Over the years, the BPPC has extracted trillions of rupiah in service fees and commissions. The national cooperative, known by its Indonesian acronym of INKUD, now holds 1.1 trillion rupiah (about $110 million in today’s shrunken currency) of the farmers’ money that it has promised to rebate. Six years ago, Parmin, who like many Indonesians uses just a single name, was promised a water buffalo from these funds. He is still waiting.
The rest of the industry, indeed the country and the international bankers of the world, are waiting to see if Suharto will enforce his promise to undo the monopoly’s hold on the clove industry. Technically, since Feb. 1, the farmers have been free to sell directly to the cigarette producers.
In reality, a medley of legal roadblocks, unofficial pressures and inertia have acted to keep the monopoly’s structure--and benefits--in place.
“The form is different, the name is different,” says Umar Juoro, a senior economist at the Center for Information and Development Studies in Jakarta, “but the mechanism is still the same.”
Since the president’s Jan. 15 decree disbanding the BPPC, the legislation enacting the reforms has sat untouched in the country’s rubber-stamp parliament, making it difficult for farmers to sell outside the BPPC chain. But in anticipation of the changes, farmers and cigarette makers began to forge direct paths to each other, bypassing the BPPC bureaucracy. Without the middlemen’s hefty margin, prices looked like they would rise for the farmers and drop for the manufacturers--and thus be lower for the country’s consumers who are in dire financial straits.

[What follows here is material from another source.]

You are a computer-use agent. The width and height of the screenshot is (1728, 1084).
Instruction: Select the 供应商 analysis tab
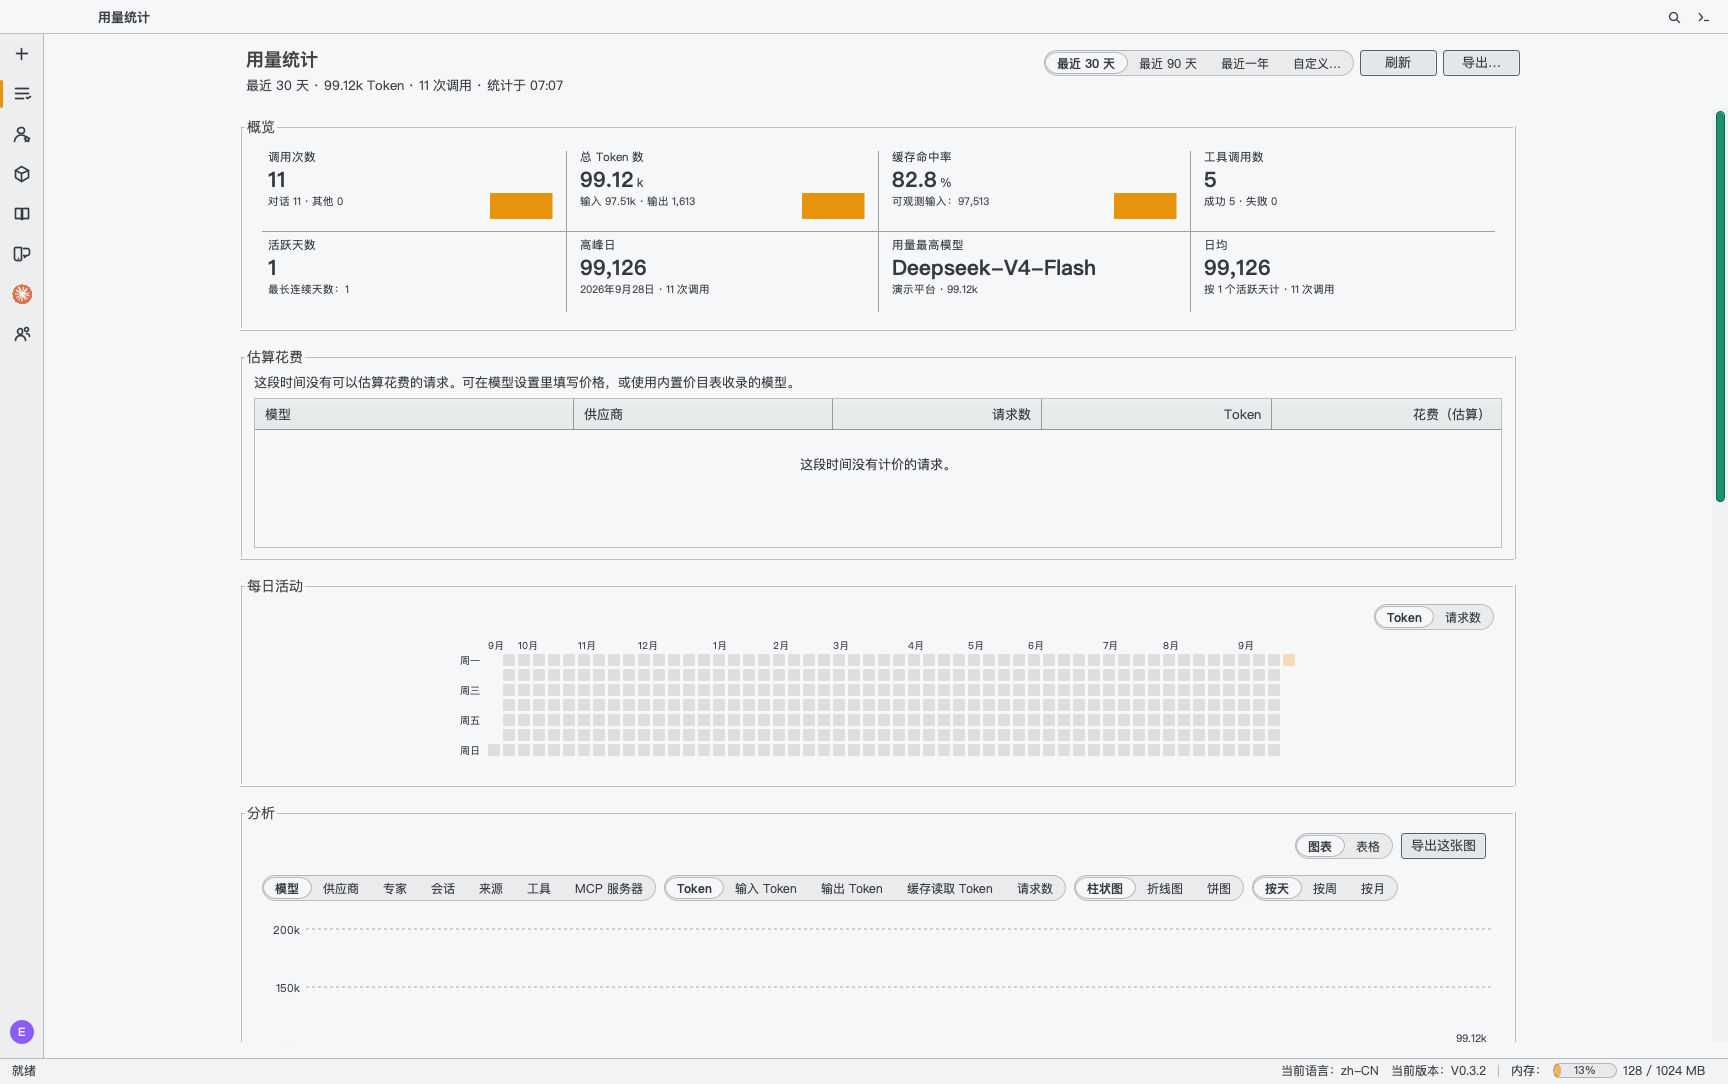pyautogui.click(x=341, y=888)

But activity froze when Minister of Cooperatives Subiakto Tjakrawerdaya announced Feb. 24 that the monopoly would be replaced by “a partnership” among the BPPC, cooperatives and factories that would function in the same way as the BPPC’s original trading system. After June, the minister said, the BPPC will nominally dissolve, only to reincarnate as “a consultant” to the partnership because, according to Tommy, the cooperatives are not ready to stand on their own.
Ministry and BPPC officials who oversee the clove trade would not discuss the industry or make Tommy available for an interview.
Cigarette Makers Face Subtle Pressures
The BPPC refuses to die because to do so would mean sweeping losses. It is stuck with a two-year stockpile of high-priced cloves, and suddenly factories have no incentive to buy its stocks if they can go to the farmers directly.
Tommy has hinted that his group could flood the market with cheap cloves, knocking farmers out of the trade unless they continue to sell to the monopoly system. Farmers call it blackmail. Others call it “moral suasion.”
Other subtle pressures are also at work. Even if cigarette makers do buy directly from farmers, they must still show a proof-of-purchase certificate to receive excise tax stickers before they can use the cloves. Until the law is changed, only the BPPC can issue the certificate, which gives the group great potential leverage: Buy from us or let your cloves rot.
But the clearest sign of the status quo is Suharto’s choice last week for his new minister of trade and industry, the official in charge of dismantling the monopolies. It is one of the president’s oldest friends, Mohamad “Bob” Hasan, “the Plywood King,” who controls one of the country’s biggest cartels himself.
Like the clove monopoly, the plywood monopoly continues to operate informally, industry sources say. “Putting Bob Hasan in charge,” said one analyst who didn’t want to be named, “is like having a rat to watch the mice.”